The tree is for pagans what the cross is for Christians. The tree is a complex life system; the cross is a simple death machine. In the period that saw the replacement of life worship with death worship in much of Europe, the Middle Ages, a popular method of converting German pagans to Christianity was to chop down their huge and sacred trees. In Willibald’s Life Of St Boniface—an account of the Anglo-Saxon missionary, Boniface, who killed his earthy Germanic name and adopted a dead Latin one—you will find this favorable description of his felling of a huge pagan tree, The Oak of Thunor, in AD 723:
Taking his courage in his hands (for a great crowd of pagans stood by watching and bitterly cursing in their hearts the enemy of the gods), [Boniface] cut the first notch. But when he had made a superficial cut, suddenly, the oak’s vast bulk, shaken by a mighty blast of wind from above crashed to the ground, shivering its topmost branches into fragments in its fall. As if by the express will of God… the oak burst asunder into four parts, each part having a trunk of equal length. At the sight of this extraordinary spectacle the heathens who had been cursing ceased to revile and began, on the contrary, to believe and bless the Lord.
Boniface did not stop with just cutting down the tree; he used the dead oak to build a chapel, which he dedicated to Saint Peter.
From my failed project, The Big Trees of Seattle:
Big trees amaze me. They rise up into the open sky and spread out, covering a wide area of city life. During the summer, when big trees have all of their leaves, each is a total universe—a self-contained, self-governed, self-determined society of critters, birds, fungi, and tiny insects that go about their tiny business in the shallow and deep grooves of the bark. Cutting down a big tree is the same as wiping out a whole city, which is why a powerful chain saw is to a big tree what Hurricane Katrina was to New Orleans. In an instant, an entire economy is gone, and exposed insects are stranded, and stunned birds go crazy in the massive absence of what was just there—a big tree.
Comments
that TOTALLY happened to me once.
Trees were made for cutting.
Charles, thank you for filling an obvious hole by covering this.
Druids have been around a lot longer than any of these upstarts ...
What is Chaz's official title at the stranger?
How history may have been different had the tree fallen on and killed him.
Where's the punchline?
"And that's why capitalism is bad."
Best coverage of Burial this side of Simon Reynolds. Keep it up, Charles.
But maybe keep it up on Line Out?
"I love trees. Because you can lie under them on a moonlit night, with the leaves gently blowing, and ball your brains out."
What a tool.
I think I've been to that tree's home
please stop writing! yes, you are an intellectual black man. we get it.

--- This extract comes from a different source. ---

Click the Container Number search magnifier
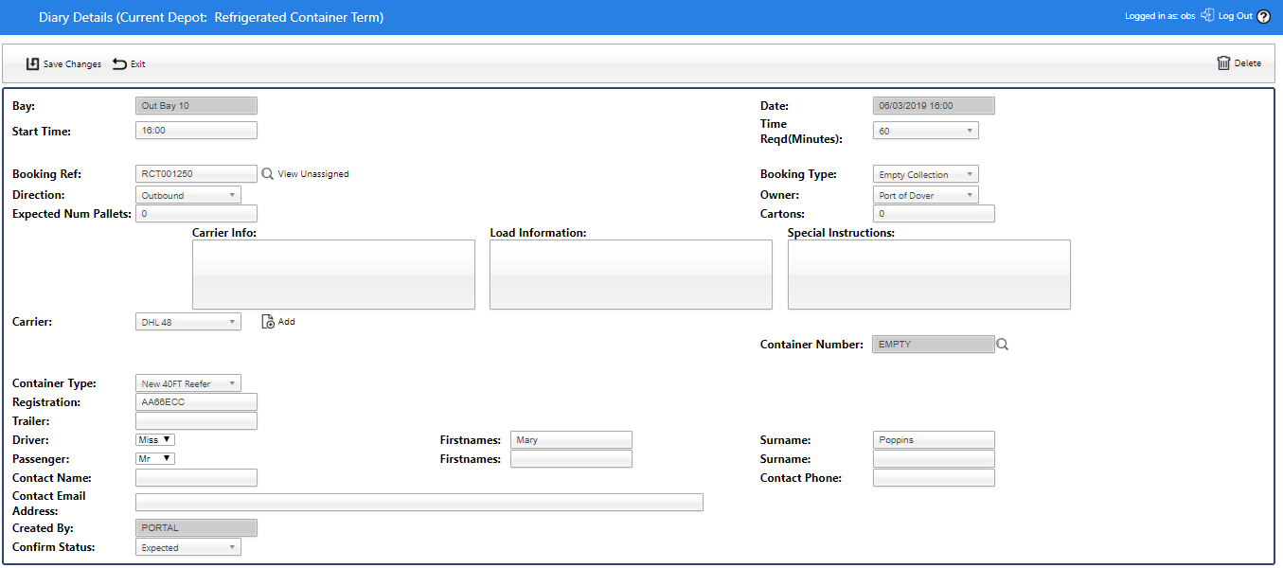The height and width of the screenshot is (568, 1283). pos(1003,345)
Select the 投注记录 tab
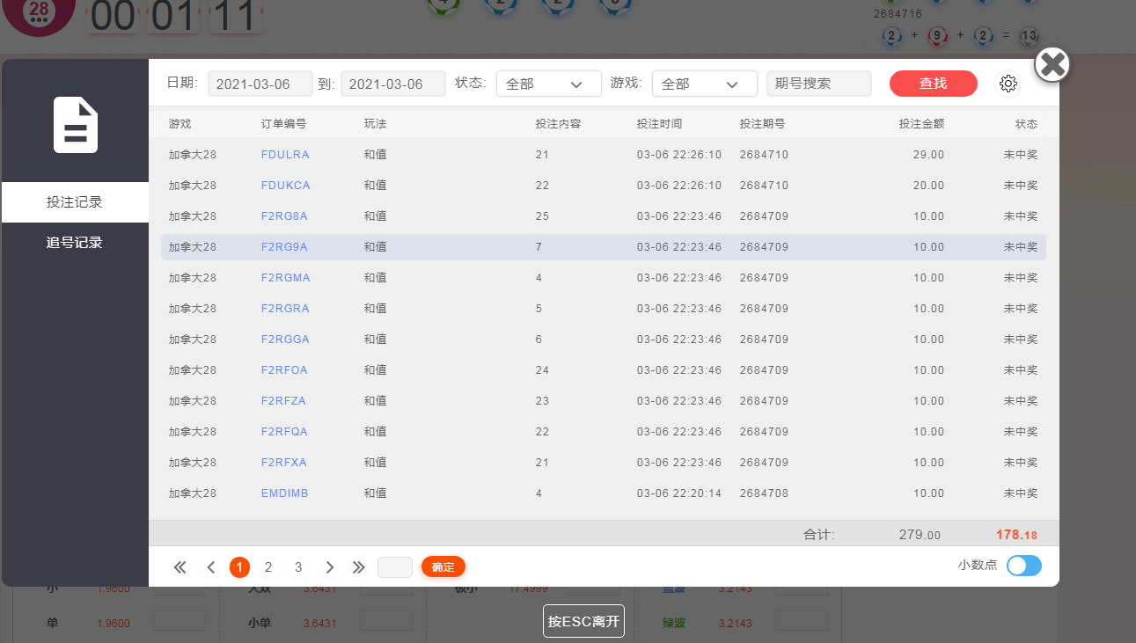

I want Charles to describe everything in the entire world.
Mudedepedia
thats why chaz is the scholar nigga. with all the bad conotations of nigga.
I'm absolutely certain that that tree is obscuring a lovely piece of brutalist architecture.
The Mudedepedia-
Someone needs to get on that right away.
FUCKING BIG TREES, RAWR!
Lots of tiny minds spawning tiny thoughts up there. You wonder who they got to read it to them...
Oh jeez. I'd just about die if we had a real mudedepedia.